The witch pulled out a whistle, tucked beneath the neck of her dress and apron, and blew. The bird girl in her hand crouched low and the rest of the room grew quiet. On silent wings, some swooped down to form a semi-circle around the newcomer. Others remained on their perches or in their nests, but all eyes were trained on the witch and the new fledgling.
"Ladies! Ladies! Let me introduce you to your newest sister!"

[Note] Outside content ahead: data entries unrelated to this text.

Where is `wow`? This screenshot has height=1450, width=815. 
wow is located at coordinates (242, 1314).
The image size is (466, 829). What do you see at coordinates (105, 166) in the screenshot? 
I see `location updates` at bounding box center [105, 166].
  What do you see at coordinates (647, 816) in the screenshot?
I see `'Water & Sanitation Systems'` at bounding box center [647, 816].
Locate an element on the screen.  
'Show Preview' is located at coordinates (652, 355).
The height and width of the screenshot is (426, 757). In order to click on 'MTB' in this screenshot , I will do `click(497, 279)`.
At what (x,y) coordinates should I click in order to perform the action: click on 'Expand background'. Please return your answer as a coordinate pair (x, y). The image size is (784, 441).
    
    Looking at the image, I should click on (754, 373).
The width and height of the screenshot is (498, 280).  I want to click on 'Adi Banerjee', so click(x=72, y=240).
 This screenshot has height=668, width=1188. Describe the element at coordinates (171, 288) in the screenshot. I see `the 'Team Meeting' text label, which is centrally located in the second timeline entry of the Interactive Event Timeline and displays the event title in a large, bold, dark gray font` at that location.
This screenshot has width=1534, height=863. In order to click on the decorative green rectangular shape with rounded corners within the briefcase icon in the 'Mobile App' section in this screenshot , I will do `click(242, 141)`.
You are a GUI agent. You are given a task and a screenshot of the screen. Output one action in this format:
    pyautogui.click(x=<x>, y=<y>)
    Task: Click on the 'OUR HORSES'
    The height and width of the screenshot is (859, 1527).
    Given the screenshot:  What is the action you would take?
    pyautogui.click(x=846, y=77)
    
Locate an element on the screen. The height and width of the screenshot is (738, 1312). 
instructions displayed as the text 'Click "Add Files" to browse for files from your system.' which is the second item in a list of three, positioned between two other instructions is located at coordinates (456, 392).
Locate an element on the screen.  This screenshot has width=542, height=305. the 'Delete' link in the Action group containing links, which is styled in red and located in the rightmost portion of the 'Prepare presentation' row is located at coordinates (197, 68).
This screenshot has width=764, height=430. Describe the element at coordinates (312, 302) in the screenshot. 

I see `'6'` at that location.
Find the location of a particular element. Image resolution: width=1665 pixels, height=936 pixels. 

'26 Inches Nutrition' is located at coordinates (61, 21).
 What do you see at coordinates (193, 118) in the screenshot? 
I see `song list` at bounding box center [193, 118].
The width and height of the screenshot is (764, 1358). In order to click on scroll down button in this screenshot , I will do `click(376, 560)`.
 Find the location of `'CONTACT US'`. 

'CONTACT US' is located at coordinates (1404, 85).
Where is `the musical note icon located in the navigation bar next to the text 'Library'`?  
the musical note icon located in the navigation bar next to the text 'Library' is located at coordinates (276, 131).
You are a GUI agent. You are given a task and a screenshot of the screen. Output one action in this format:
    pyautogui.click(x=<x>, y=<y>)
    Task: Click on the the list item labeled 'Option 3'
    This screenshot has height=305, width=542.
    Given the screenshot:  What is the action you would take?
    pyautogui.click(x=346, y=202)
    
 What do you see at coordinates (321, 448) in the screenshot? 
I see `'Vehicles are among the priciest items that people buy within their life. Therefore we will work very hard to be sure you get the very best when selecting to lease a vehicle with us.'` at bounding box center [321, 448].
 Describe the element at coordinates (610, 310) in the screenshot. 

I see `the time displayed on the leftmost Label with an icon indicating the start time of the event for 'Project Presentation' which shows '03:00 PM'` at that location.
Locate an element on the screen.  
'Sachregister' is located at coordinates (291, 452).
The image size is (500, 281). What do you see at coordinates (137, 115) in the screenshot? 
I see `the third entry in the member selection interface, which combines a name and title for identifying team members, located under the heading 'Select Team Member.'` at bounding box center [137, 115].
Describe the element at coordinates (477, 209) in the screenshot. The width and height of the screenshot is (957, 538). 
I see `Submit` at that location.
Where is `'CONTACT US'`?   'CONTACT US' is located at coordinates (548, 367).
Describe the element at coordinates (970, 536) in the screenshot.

A chorus of cheers and applause broke out. Some of them tapped coins against glasses or pebbles against the tile floor with their talons. They rang bells and whistled. From all around were words of welcome and enthusiastic greeting. The newest bird girl, still held in the witch's hands, perked up and smiled widely. She looked back up over her shoulder once and wiggled her eyebrows, and then stepped off of the safety of the witch's hands and took flight. The witch clapped her hands together and smiled up at the latest addition, her head moving in circles as she followed the flight pattern with her eyes. One of the largest bird girls alighted on her shoulder and bunted her elaborately braided head against the witch's head and purred in contentment. She rested her small cheek against the witch's larger cheek and they looked after the newest Opal Girl as she flew with her sisters.
The witch smiled and thought about how her latest creation would never be alone or sad like her. She would always have a family of Opal Girls just like her to protect her and lover her. She would never have to run away from home and hide from the world. She was a winged thing, a creature of flight and freedom. She was born of stone, breath, and magic.
After a long time, the witch dusted off her hands, brushed them over her apron and turned on her heels towards the corridor with a bittersweet smile on her face.
"Looks like it's time to get back to work."